• Your task:
Pull every line with "element" from the data below and copy it.

• Given records:
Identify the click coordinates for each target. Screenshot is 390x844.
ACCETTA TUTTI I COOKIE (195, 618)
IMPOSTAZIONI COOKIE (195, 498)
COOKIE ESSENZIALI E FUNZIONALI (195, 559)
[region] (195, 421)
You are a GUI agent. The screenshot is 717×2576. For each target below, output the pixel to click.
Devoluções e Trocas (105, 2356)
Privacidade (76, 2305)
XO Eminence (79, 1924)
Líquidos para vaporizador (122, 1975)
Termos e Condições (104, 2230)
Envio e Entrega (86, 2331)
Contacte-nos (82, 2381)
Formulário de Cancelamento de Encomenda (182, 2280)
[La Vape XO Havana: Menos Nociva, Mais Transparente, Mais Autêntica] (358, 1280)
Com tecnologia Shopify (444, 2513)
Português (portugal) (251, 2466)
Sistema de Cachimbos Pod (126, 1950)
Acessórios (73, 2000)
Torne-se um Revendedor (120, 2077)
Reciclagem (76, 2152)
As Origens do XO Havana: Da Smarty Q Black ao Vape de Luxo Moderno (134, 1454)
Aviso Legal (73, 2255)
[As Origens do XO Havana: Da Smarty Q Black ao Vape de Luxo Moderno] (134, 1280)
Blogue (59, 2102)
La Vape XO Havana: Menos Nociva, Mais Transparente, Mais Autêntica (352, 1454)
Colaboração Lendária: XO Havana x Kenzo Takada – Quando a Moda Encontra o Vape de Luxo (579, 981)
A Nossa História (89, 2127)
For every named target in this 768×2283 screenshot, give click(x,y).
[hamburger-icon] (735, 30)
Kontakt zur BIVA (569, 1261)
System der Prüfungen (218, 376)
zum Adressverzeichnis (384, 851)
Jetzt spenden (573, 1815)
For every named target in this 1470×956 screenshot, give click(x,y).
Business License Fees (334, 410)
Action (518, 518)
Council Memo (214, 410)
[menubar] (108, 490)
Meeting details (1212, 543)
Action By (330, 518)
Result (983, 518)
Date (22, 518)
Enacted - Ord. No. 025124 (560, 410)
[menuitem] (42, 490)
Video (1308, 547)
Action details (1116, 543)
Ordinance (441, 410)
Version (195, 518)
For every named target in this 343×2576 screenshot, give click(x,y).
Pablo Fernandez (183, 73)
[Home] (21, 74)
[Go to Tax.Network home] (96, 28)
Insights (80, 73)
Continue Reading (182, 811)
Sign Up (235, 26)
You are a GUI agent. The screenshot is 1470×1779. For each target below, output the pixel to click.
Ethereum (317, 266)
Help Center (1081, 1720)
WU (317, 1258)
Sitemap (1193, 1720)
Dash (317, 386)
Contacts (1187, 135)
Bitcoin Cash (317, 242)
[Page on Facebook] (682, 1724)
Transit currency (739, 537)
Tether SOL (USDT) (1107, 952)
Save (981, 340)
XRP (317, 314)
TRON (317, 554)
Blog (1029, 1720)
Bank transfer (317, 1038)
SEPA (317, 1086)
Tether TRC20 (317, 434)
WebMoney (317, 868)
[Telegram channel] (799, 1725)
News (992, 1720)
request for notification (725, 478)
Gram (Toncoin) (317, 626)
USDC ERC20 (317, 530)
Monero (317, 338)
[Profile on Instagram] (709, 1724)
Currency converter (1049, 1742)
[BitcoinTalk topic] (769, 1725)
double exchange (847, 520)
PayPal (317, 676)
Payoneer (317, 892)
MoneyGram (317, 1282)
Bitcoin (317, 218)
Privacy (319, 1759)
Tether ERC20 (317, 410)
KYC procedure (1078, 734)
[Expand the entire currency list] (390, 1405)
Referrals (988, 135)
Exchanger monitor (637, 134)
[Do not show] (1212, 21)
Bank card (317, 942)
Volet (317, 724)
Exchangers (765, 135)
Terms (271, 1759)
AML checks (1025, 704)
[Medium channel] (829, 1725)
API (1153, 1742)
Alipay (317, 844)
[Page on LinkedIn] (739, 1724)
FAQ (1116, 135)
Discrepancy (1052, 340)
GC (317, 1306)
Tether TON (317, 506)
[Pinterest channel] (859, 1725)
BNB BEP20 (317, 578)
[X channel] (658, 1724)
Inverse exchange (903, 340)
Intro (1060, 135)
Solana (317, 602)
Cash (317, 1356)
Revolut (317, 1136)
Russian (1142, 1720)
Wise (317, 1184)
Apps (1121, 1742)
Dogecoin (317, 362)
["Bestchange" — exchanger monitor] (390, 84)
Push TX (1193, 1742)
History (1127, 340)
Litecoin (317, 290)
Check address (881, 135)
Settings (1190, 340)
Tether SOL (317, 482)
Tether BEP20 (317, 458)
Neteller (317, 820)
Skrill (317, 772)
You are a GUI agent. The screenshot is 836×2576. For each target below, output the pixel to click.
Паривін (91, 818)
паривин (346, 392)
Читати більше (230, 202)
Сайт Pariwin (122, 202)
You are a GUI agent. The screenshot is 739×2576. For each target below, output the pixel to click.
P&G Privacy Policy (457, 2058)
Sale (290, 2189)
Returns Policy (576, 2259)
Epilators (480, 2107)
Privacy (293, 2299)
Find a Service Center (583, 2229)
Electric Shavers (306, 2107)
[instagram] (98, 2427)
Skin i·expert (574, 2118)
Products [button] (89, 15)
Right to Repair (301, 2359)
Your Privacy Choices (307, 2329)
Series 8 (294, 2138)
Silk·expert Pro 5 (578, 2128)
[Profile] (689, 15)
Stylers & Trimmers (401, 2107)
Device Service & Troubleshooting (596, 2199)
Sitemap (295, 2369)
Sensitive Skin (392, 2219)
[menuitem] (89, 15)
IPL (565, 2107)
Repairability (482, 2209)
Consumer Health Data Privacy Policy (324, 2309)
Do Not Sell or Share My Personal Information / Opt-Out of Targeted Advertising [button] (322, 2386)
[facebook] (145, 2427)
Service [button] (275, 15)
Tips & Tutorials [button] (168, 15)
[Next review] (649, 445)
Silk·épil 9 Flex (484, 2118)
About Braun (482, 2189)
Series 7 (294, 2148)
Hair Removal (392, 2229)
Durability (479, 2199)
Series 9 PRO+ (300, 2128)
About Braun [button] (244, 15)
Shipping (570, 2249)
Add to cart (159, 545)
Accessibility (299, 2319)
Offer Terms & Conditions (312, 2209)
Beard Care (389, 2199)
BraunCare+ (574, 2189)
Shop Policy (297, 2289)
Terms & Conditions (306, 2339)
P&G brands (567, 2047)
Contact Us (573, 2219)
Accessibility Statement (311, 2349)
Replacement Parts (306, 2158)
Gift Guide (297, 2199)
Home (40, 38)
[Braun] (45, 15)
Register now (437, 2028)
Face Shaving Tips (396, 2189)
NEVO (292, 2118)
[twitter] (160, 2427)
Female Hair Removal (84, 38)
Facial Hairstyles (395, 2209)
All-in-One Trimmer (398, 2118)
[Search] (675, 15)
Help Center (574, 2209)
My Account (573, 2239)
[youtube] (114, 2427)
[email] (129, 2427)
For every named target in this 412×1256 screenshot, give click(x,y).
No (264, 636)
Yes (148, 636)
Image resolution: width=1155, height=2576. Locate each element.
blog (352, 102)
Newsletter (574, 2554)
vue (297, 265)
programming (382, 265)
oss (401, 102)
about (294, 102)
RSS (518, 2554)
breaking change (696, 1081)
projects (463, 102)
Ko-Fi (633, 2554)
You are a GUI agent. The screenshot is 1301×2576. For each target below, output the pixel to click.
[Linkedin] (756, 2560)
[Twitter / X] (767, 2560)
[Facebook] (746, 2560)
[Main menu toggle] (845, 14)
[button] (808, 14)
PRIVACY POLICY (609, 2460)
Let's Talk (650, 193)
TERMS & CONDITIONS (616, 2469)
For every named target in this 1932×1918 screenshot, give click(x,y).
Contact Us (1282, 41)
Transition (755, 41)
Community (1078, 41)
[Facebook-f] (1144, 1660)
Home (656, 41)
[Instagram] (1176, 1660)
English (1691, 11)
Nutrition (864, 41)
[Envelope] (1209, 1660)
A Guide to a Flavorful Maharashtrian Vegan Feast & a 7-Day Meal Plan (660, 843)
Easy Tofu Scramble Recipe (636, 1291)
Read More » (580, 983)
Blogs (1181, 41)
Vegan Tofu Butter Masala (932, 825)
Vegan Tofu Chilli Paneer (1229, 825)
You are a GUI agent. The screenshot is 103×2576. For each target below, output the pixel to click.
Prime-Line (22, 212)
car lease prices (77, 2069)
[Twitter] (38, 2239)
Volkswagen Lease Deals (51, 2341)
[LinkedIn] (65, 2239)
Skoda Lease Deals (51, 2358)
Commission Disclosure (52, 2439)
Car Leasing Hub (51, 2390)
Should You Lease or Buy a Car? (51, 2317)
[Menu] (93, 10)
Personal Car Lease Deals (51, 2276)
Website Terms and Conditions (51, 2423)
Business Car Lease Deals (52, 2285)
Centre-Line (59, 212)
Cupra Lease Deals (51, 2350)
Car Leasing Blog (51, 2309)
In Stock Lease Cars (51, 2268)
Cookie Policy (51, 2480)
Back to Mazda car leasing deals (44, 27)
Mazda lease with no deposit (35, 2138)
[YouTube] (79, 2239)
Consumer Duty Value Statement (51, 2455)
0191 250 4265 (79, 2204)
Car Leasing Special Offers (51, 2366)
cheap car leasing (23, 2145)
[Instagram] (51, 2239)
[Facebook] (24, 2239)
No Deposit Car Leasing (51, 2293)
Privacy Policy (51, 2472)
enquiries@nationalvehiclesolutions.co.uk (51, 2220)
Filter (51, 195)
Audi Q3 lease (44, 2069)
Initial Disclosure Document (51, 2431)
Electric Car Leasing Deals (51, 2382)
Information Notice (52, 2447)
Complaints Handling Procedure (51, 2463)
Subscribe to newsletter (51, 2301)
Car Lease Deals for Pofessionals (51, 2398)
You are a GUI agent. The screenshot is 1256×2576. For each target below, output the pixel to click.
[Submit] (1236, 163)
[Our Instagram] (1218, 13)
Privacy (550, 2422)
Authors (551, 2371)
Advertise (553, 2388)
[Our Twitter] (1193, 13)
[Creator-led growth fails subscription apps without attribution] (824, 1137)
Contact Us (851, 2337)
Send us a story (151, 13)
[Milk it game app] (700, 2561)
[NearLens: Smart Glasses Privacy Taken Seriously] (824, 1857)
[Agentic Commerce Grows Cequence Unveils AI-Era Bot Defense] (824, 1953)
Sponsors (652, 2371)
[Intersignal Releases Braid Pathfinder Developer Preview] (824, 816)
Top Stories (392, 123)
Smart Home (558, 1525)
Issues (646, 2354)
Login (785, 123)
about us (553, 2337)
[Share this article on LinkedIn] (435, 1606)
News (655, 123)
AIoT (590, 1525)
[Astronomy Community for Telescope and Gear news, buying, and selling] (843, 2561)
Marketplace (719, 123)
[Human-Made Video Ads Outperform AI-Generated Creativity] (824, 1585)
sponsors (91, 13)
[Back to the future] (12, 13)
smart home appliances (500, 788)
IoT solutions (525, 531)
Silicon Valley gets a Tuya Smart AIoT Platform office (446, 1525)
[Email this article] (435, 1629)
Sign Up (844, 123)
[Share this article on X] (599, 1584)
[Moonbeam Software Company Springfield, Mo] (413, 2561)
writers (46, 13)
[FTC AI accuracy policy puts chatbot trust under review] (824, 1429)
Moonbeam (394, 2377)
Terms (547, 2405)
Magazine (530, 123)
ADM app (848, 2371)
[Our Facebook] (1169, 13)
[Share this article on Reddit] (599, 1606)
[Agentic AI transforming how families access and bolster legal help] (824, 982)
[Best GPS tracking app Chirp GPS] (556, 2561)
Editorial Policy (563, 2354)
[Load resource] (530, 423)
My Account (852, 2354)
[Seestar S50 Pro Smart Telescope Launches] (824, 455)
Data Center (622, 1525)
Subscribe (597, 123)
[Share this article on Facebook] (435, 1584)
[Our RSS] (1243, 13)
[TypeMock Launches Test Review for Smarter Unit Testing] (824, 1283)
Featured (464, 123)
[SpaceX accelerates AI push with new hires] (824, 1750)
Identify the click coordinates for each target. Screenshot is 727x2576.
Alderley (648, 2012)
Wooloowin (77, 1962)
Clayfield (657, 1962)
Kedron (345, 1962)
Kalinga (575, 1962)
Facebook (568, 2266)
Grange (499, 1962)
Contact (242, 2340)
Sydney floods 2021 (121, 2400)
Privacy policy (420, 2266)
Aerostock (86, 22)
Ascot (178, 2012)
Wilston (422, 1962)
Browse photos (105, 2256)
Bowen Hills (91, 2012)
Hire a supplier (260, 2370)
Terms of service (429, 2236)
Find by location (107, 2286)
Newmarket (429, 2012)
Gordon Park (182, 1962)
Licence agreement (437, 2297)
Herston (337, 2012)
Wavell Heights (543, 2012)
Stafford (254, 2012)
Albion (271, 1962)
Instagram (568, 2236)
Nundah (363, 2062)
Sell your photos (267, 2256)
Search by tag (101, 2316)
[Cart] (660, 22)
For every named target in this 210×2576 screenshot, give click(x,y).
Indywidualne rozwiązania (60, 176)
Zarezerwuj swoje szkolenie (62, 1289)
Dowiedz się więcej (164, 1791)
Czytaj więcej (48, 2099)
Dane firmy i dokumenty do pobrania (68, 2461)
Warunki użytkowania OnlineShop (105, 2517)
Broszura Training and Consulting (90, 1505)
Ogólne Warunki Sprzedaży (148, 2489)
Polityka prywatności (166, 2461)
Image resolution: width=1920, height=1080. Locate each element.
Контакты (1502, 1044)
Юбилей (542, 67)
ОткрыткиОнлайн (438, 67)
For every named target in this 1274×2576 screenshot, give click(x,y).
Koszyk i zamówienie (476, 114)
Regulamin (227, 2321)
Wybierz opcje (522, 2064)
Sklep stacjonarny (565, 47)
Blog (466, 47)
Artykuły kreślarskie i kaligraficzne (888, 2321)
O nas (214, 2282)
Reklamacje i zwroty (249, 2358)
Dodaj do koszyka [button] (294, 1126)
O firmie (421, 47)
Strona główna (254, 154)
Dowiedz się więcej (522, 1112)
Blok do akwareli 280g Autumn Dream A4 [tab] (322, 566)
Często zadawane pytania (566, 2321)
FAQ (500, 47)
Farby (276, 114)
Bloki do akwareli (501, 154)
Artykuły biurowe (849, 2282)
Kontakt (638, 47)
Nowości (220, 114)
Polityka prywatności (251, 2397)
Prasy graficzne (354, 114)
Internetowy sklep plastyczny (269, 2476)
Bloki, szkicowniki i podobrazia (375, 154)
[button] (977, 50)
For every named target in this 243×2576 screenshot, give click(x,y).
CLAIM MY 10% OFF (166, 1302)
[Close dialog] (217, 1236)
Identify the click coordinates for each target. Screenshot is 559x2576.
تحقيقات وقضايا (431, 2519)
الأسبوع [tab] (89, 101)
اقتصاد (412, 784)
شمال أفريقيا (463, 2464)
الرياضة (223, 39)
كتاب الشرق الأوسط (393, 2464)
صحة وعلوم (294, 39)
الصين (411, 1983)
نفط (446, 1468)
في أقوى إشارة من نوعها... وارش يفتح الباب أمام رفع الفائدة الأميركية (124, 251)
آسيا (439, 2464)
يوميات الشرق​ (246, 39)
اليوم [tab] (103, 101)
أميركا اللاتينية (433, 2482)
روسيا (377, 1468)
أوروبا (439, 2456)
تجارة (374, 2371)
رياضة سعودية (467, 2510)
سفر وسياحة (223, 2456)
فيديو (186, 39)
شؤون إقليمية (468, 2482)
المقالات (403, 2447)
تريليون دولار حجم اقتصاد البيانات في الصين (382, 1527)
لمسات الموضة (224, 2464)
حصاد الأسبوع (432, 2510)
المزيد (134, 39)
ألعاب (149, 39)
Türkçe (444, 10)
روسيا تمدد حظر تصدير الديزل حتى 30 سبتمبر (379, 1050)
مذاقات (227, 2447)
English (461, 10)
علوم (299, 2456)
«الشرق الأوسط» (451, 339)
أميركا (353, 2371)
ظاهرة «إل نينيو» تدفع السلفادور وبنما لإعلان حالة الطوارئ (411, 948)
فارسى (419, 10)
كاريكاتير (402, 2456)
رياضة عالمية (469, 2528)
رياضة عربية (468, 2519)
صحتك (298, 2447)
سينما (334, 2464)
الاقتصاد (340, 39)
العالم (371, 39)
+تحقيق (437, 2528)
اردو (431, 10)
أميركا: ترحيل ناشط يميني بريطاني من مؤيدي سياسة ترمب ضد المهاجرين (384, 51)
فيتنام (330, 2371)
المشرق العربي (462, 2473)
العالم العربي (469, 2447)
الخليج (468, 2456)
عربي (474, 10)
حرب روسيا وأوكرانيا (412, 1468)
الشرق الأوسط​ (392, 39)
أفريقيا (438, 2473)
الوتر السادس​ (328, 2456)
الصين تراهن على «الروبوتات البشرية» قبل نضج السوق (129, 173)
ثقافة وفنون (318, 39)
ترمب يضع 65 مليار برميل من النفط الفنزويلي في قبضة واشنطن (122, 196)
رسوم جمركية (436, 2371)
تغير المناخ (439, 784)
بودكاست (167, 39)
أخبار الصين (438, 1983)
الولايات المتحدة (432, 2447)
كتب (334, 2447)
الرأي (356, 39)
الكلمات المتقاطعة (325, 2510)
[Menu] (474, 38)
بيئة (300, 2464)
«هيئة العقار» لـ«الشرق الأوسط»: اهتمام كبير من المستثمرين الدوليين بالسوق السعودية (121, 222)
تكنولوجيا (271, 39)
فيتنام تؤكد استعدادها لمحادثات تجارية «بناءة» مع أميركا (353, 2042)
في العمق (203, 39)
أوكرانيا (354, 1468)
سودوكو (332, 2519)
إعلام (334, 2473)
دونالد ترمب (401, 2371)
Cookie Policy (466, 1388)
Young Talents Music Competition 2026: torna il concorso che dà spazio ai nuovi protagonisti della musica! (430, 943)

• Answer space:
Image resolution: width=1155, height=2576. Locate each element.
Image resolution: width=1920, height=1080. Locate each element.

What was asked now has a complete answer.